Court of Civil Appeals of Texas, Texarkana
Apr 27, 1922
240 S.W. 981 (Tex. Civ. App. 1922)

Opinion

No. 2484.

April 14, 1922. Rehearing Denied April 27, 1922.

Appeal from District Court, Bowie County; Hugh Carney, Judge.

Trespass to try title by T. M. Graham and others against M. H. Knight. Judgment for defendant on directed verdict, except as to land disclaimed by defendant, and plaintiffs appeal. Reversed and remanded for another trial.

The action is by appellants against appellee in trespass to try title to a tract of land specially described as a part of the John Collom headright survey and the C. M. Collom labor survey, and containing 450 acres more or less. The appellants pleaded, besides ownership in fee simple, the statutes of limitations of three, five, and ten years. The appellee filed a disclaimer of title or claim of ownership to all that portion of the land described in the field notes in the appellants' petition lying south of a line running due east from the northeast corner of the L. Peters H.R. survey to the bank of Red river, and as to all land north of this line pleaded not guilty and the statutes of limitations of three, five, and ten years.

CHALLENGES.
1 > Condense the paragraph of the opinion that begins "The action is by appellants against appellee," keeping its main facts.
2 > Extract the passage of the opinion starting with "Court of Civil" and going on through "Hugh Carney, Judge.".
The data that comes after the opinion has no connection to it.

INFORMATION SUPPLIED.
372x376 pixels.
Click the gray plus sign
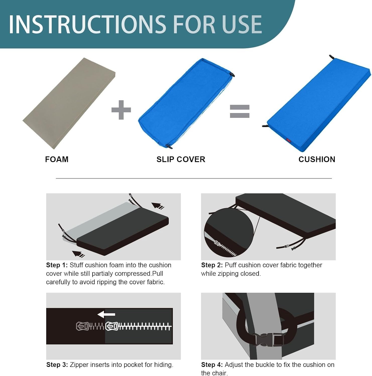pyautogui.click(x=121, y=110)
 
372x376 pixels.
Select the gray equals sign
pyautogui.click(x=240, y=111)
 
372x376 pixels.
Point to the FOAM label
pyautogui.click(x=57, y=159)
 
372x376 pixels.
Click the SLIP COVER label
pyautogui.click(x=181, y=159)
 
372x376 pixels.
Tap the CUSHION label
pyautogui.click(x=317, y=159)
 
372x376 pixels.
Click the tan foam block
pyautogui.click(x=69, y=103)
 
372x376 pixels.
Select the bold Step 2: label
pyautogui.click(x=212, y=265)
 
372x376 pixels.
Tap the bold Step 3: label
pyautogui.click(x=57, y=365)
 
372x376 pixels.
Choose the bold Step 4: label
pyautogui.click(x=212, y=365)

SOLUTIONS PER TASK.
1 > Appellants sued appellee in trespass to try title to about 450 acres that form part of the John Collom headright survey and the C. M. Collom labor survey. They claimed ownership in fee simple and also pleaded the three-, five-, and ten-year statutes of limitations. Appellee disclaimed any title or claim to the land in the petition's field notes that lies south of a line running due east from the northeast corner of the L. Peters H.R. survey to the bank of Red river. For the land north of that line, appellee pleaded not guilty and the same three-, five-, and ten-year statutes of limitations.

2 >
Court of Civil Appeals of Texas, Texarkana
Apr 27, 1922
240 S.W. 981 (Tex. Civ. App. 1922)

Opinion

No. 2484.

April 14, 1922. Rehearing Denied April 27, 1922.

Appeal from District Court, Bowie County; Hugh Carney, Judge.